I think of myself as a fiction reader, but I've read several of the books on that list. The ones I've read (among them, Henrietta Lacks and Between the World and Me) have ended up being books I suggest and pass on to others. So maybe I need to look more seriously at some others from the list?

Patty

Every morning a particular anchor person (GS) says "I hope you're well this morning" and I always yell at him...doing well! When he said it correctly the other day I almost fell out of my chair. He was making me fraught!
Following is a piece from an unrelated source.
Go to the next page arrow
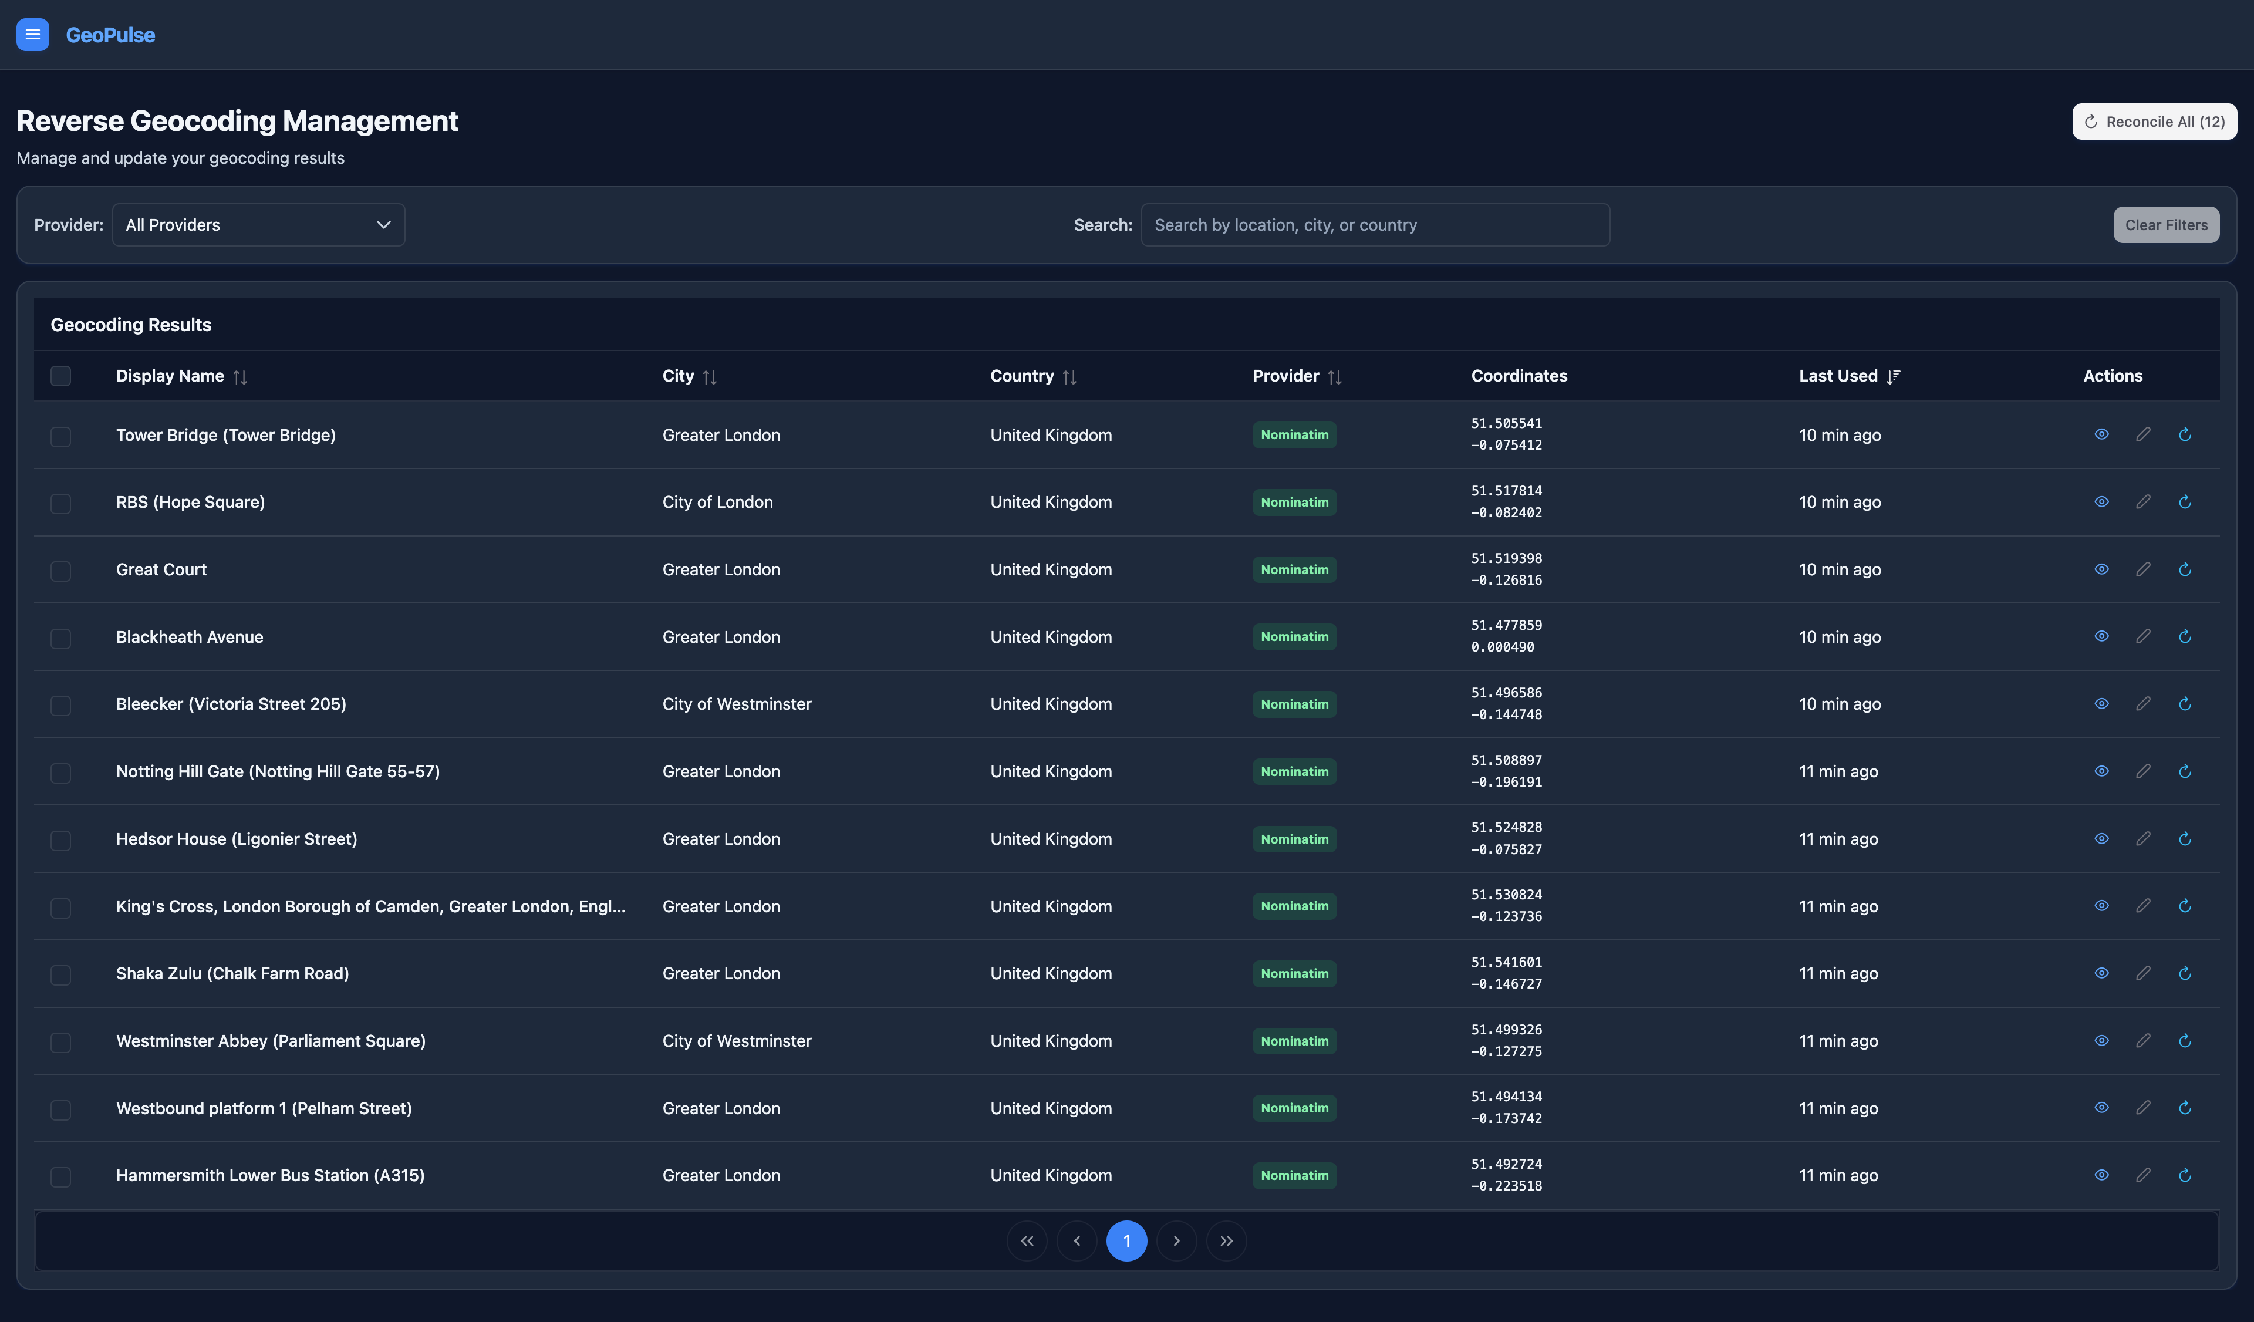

Thanks for the great links this morning Kym!

Dee

While I can roll with using fraught alone, I can't condone the use of "OK Boomer".

As a recipient of ageism speech in the last couple of months, I was quite disturbed to hear that term spoken in Parliament. Just another form of an "unwoke" person with a superiority complex.
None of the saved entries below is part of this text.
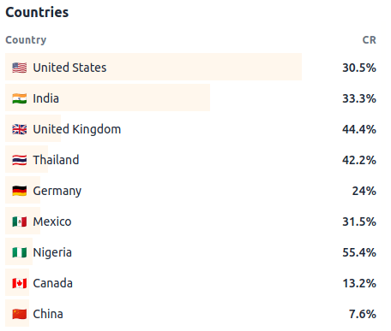Open the India country name
The height and width of the screenshot is (331, 391).
tap(46, 98)
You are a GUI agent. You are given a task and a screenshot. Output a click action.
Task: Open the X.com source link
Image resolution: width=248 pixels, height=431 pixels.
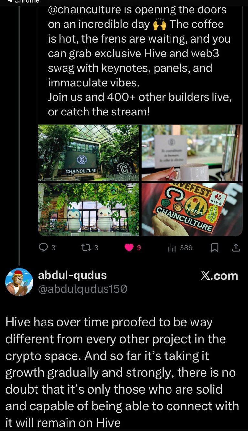[x=219, y=276]
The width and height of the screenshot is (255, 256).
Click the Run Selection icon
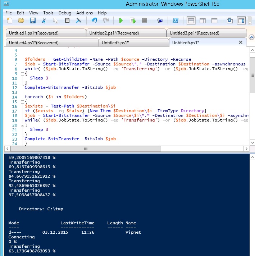(x=132, y=20)
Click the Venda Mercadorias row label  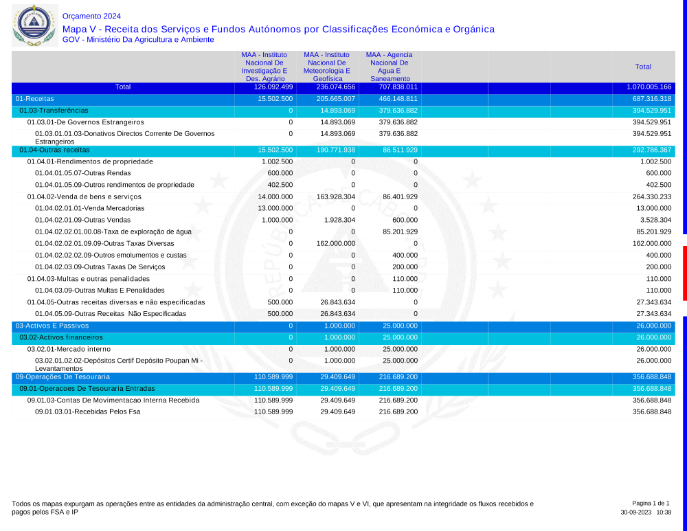coord(89,208)
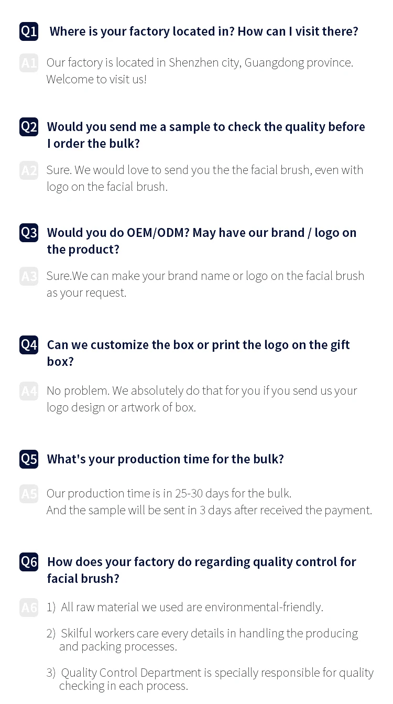This screenshot has height=704, width=393.
Task: Click the production time question
Action: pos(165,459)
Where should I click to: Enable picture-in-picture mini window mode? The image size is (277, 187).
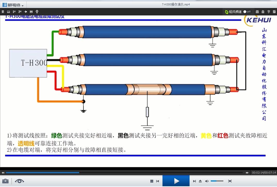9,12
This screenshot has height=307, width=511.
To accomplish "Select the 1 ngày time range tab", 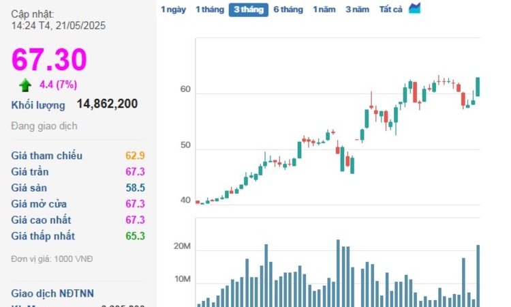I will [173, 10].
Racism is not the only form of discrimination. Racism is NOT okay. Neither is ageism. and OK Boomer is NOT OKAY.

Kat

I loved that segment on NPR! And, Valerie is right - good old Michigan Radio! And, there is a portion of me that is fraught knowing all that! :)

kayT

Thanks, Dee, for responding to "ok boomer". I came in to complain about this myself.

Also, may I nitpick? If you look at definition 2 of fraught quoted above, it is an adjective, not a noun, as you can see by the example (a fraught relationship). Uneasy. Exactly what is being said when used with no "with".

Carole

Ooooh, that book list. It's fraught with emotion! Or should I be current and modern and just say it's fraught?!? Happy Monday, hope you are warm.

Mary

I'll throw my Everyone Should Read nomination to The Emperor of All Maladies (and yikes, it is only just starting to hit me that we are about to embark on a new decade - not that I'm fraught or anything ;-)

Chloe

I love how words evolve. At first it’s annoying because it seems like careless use of the language. But as I see a particular example more and more I realize how contemporary life informs the need for such an evolution (such as with ‘fraught’) and I throw myself into the new usage in order to come to terms with it. (Sort of like a crack football star not averse to throwing a ‘Hail Mary’ even though he is an atheist.) And I agree with Bonny re “No Problem!” ...Grr.
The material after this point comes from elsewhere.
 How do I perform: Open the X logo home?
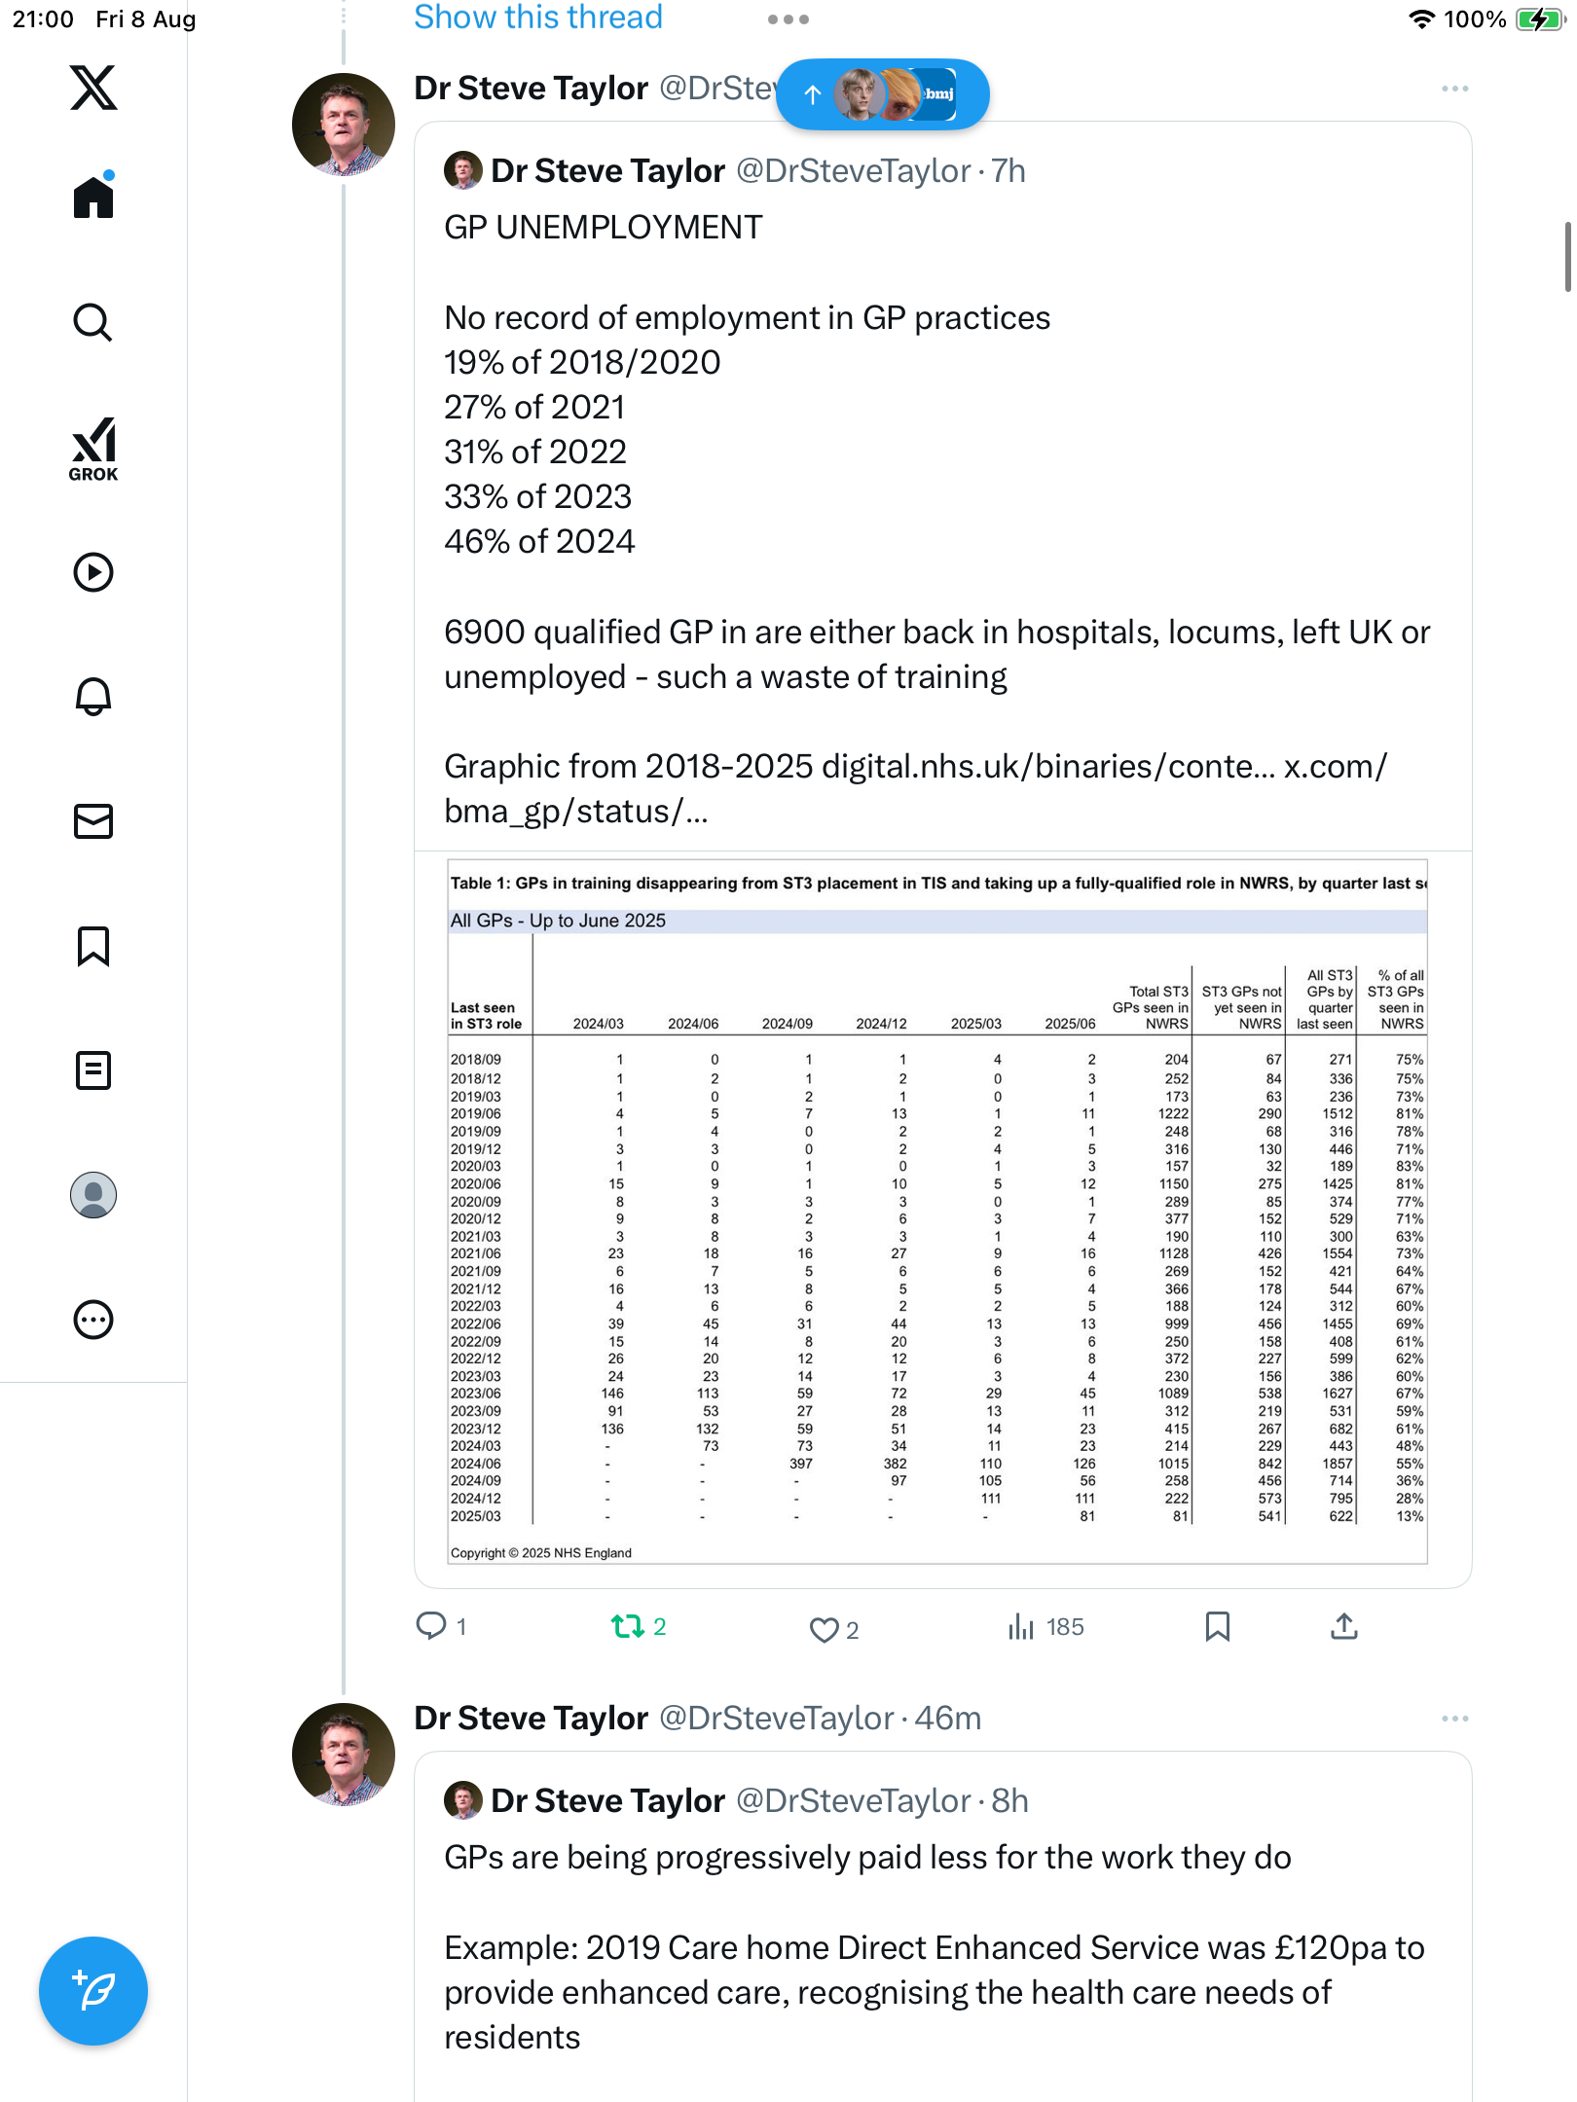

On a side note your post on needle felting gave me the idea that it might be a great technique for repair - as in returning the ‘red’ to an adorable but slightly delapidated discount store Christmas thingy with a faded white spot on it’s felted red fur. (If the white spot had evolved through age it would be part of its charm - but it came that way!) So... Thanks for the inspiration, Kym!

Margene

I've read several books of the best 20 and agree with you on The Warmth of Other Suns. Also, Alexievich's book, even a thumb through, will open your eyes to the current situation in Russia. Thank your for opening our eyes to so much about language and literature!

Jane

That is a very interesting list of nonfiction. I have read several titles and will look for a few more from this list. Thanks for the link.

The comments to this entry are closed.